3. Against this finding of fact, the assessee preferred an appeal before the Income-tax Appellate Tribunal, who, after examining the documents in detail, found, that no infirmity can be attributed to the order of the Assessing Officer from the Commissioner of Income-tax (Appeals). Thus, the contention of the assessee was rejected.

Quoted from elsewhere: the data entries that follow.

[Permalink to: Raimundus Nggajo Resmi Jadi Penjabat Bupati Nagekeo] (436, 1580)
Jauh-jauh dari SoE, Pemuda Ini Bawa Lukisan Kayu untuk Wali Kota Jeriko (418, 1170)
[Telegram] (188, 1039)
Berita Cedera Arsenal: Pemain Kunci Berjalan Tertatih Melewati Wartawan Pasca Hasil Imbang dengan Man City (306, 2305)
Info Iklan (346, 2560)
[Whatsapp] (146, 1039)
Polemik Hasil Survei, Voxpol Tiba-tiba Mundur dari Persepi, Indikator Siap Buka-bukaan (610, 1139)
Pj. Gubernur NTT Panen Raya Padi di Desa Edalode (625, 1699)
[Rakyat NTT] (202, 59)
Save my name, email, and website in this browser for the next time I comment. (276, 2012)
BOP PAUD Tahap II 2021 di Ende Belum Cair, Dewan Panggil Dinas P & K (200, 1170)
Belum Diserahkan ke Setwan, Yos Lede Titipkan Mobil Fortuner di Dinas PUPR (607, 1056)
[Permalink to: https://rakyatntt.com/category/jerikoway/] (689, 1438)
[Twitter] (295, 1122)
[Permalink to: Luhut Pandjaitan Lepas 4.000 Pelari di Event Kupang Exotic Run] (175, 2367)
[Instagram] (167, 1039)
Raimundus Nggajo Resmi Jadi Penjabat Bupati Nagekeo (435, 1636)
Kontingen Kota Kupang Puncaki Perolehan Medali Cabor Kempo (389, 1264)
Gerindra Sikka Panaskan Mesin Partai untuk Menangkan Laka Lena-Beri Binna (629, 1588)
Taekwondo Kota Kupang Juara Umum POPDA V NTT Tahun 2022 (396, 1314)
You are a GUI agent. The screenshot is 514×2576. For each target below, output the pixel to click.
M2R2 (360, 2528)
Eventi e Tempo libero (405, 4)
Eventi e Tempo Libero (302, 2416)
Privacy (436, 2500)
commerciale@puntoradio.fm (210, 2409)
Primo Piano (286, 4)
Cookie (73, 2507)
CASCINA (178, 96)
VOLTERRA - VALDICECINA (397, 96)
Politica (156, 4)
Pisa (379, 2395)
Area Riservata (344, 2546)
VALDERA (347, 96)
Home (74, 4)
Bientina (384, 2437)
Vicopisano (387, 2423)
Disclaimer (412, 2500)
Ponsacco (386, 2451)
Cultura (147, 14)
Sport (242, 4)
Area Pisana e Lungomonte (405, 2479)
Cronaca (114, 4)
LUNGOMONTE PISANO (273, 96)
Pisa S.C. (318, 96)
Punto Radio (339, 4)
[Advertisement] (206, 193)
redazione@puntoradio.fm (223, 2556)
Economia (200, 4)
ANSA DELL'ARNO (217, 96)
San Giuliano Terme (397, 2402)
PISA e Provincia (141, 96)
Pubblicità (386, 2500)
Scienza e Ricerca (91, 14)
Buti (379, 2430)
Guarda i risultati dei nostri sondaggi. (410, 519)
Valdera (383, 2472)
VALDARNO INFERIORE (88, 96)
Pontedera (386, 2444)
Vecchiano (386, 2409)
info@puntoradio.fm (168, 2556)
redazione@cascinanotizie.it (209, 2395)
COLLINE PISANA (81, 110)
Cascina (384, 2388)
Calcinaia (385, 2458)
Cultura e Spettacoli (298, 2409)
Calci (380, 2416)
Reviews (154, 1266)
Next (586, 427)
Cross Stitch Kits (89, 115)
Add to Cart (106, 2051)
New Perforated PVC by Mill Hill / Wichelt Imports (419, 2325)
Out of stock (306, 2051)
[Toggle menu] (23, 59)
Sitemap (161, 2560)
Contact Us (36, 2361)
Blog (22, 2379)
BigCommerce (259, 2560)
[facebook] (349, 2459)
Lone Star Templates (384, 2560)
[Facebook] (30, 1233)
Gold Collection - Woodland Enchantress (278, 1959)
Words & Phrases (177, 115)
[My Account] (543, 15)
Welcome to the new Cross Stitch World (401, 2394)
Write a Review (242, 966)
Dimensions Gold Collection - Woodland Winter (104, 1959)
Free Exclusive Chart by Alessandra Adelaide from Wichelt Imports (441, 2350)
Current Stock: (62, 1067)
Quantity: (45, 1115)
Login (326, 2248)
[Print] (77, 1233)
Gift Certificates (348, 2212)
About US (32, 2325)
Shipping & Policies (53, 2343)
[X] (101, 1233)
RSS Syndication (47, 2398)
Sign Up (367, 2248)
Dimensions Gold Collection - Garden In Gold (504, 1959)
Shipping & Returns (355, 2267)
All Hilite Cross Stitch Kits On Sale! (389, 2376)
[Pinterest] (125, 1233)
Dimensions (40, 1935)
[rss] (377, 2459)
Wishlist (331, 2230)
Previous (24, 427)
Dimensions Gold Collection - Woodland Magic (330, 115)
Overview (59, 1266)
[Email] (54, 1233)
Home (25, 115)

4. Learned counsel, appearing for the assessee placing reliance on the decision of the Supreme Court reported in Baladin Ram v. CIT : [1969]71ITR427(SC) and the decisions of the Mumbai and Allahabad High Courts reported in CIT v. Bhaichand H. Gandhi : [1983]141ITR67(Bom) and Sundar Lal Jain v. CIT : [1979]117ITR316(All) , respectively, contended, that Section 68 of the Act can be invoked only, when, the books of account of the assessee show the cash entry and not otherwise.

5. We are afraid, such a narrow and restricted interpretation of the provisions, contained in Section 68 was advanced by learned counsel for the appellant/assessee, cannot be accepted. If the liability shown in the said account, which, is found to be bogus and in the absence of any plausible and reasonable explanation offered by the assessee, then, certainly, the amount can be added towards the income of assessee and brought to tax in the hands of the assessee.

6. The reliance placed on the decisions, in our considered opinion, do not apply to the facts and circumstances of the case and are distinguishable.

7. In view of the above discussions, we find no substance and merit in this appeal, as no substantial questions of law is involved which requires answer by this court.

8. Consequently, the appeal fails and, is, accordingly, dismissed.